Extracted data entries
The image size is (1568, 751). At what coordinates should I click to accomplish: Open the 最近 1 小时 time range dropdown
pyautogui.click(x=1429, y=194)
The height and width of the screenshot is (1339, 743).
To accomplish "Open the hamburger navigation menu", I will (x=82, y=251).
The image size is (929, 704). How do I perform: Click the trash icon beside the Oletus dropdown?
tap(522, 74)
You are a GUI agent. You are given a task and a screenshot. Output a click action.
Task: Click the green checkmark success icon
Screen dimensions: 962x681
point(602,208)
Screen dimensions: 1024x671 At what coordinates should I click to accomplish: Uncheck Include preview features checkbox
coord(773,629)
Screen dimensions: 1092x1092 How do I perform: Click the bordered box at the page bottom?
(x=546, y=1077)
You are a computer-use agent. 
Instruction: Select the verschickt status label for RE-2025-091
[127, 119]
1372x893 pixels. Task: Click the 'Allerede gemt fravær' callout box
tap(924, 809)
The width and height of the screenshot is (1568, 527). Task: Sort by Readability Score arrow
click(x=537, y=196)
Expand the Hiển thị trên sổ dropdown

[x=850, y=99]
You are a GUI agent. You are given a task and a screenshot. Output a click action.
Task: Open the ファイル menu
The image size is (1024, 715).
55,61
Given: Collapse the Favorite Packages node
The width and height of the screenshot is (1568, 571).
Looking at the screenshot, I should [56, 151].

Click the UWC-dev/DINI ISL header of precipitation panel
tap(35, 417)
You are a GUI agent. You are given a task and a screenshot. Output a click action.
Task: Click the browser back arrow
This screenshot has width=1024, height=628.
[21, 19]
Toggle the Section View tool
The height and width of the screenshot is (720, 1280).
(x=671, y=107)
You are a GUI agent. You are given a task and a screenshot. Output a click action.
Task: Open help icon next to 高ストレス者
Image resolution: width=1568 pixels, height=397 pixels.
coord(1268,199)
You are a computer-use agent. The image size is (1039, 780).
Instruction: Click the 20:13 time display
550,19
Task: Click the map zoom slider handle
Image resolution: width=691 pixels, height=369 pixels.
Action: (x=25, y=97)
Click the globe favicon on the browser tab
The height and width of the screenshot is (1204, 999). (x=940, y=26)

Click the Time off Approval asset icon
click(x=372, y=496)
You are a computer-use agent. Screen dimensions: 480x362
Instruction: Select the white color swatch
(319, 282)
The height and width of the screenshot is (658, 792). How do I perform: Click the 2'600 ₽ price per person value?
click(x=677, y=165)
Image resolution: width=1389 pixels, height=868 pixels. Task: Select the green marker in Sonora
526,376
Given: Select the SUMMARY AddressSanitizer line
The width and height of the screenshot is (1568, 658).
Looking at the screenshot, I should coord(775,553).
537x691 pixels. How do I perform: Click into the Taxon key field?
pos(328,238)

TO DO:
Please transcribe only the lines in the records above running from the line that has "Task: Click the browser back arrow" through the line that has "Task: Click the map zoom slider handle", both included, exactly as they appear.

TASK OUTPUT:
Task: Click the browser back arrow
This screenshot has width=1024, height=628.
[21, 19]
Toggle the Section View tool
The height and width of the screenshot is (720, 1280).
(x=671, y=107)
You are a GUI agent. You are given a task and a screenshot. Output a click action.
Task: Open help icon next to 高ストレス者
Image resolution: width=1568 pixels, height=397 pixels.
coord(1268,199)
You are a computer-use agent. The image size is (1039, 780).
Instruction: Click the 20:13 time display
550,19
Task: Click the map zoom slider handle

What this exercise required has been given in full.